When Fernea visits Mohammed’s family the kinship structure is slightly different. It isn’t like the Sheik’s family, where the Sheik rules over everyone in the family and the women and children are kept separate. Some of the men in Mohammed’s family have left or gone bad, and this forces the women to live more on their own and take care of themselves. Shefia, a sister, sells eggs and lamb meat and wool to help keep the family alive and Iraqi children well-nourished (Fernea, 1965).
A different structure suggests that the women and children don’t have to just live separate and follow the orders of the Sheik, but that they can actually take of and support themselves. The future of having multiple wives and so many children dependent on the Sheik may not be as promising as having people take care and learn for themselves.

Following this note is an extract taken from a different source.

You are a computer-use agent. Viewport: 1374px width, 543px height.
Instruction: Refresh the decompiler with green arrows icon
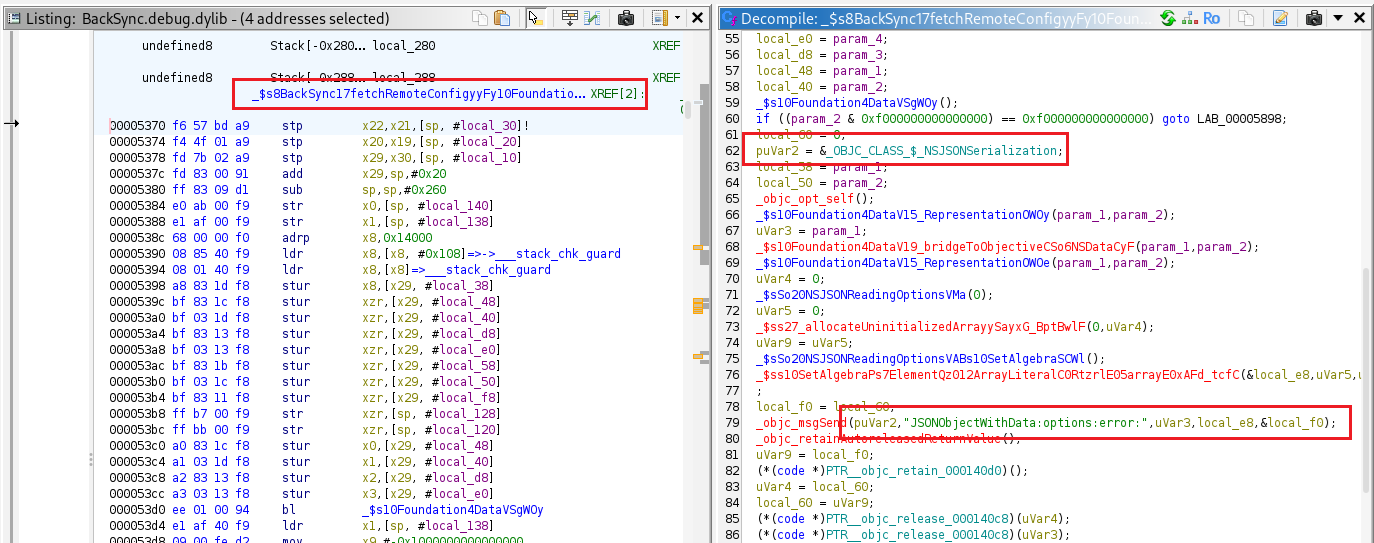[x=1168, y=18]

Fernea is a good writer and a decent ethnographer. Her reluctance at the beginning is normal for an ordinary person, but if you’re doing ethnography you simply have to try your best to move past those feelings of dread and anxiety. She did a nice job of overcoming those feelings, but she started off as if the trip would be a walk in the park, instead of adequately preparing, like taking the abayah that was offered to her in Bagdad.
Her greatest strength is her writing and descriptions of events. You really get a sense about where she is and how she feels during the narrative. She is proud when she’s able to communicate with Mohammed for the first time in her hut (Fernea, 1965). Being able to describe and tell the story of an ethnography is very important.

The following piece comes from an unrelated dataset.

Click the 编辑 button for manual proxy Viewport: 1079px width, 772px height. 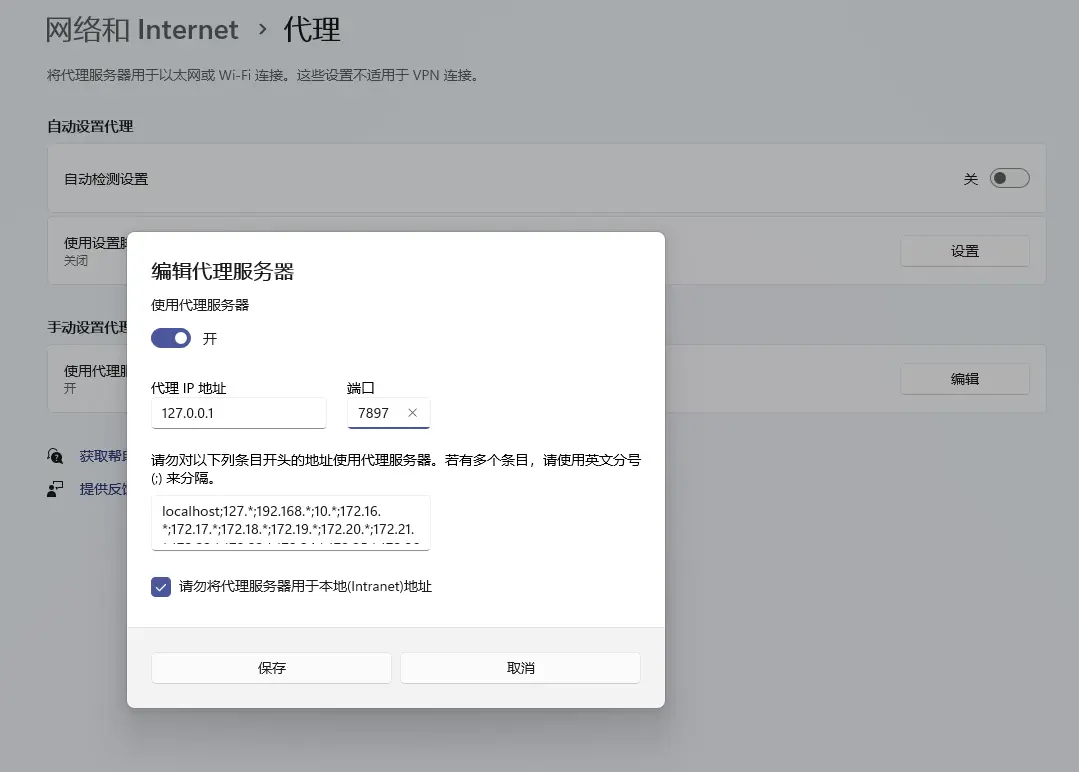pyautogui.click(x=964, y=379)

Her greatest weakness as an ethnographer is putting too much of herself before the work. A good ethnographer experiences and studies the culture with an unreserved objectivity. She needs to distance herself and emotions from the people. This isn’t to say she can’t be herself, but she should be more scientific and objective, and understand what the social norms are. For example, when Selma asks her if she thinks she is beautiful, Fernea is nervous doesn’t know how to respond.
It would be incredibly difficult to repair the house and get used to the village and communicate with Mohammed that first day. Bob has to go out for something, and leaves Fernea by herself – on the first day! She looks up at the roof and notices there are bird nests. Bob says that he wants her to make repairs and fix everything up. Throw this in with having to communicate with Mohammed and figure out what supplies they, plus having no one to talk to that speaks English. This would be terrifying and extremely difficult. However, she did a great job adjusting.
Unlike Fernea, I don’t think I could do this kind of work. To be out there in a strange land, and constantly feel uncomfortable and different, would be too much to bear. She had Bob, but Bob was often preoccupied, and she was thrown into situations where she had to fend for herself. She is a very brave woman, who did something I would definitely struggle to do. It’s hard enough to go to unfamiliar social situations in your own culture. It is very hard to think of doing that same thing, but in a totally different culture where so much is different.
Fernea, E. W. (1965). Guests of the Sheik: An ethnography of an Iraqi village (Anchor Books ed.). New York: Doubleday.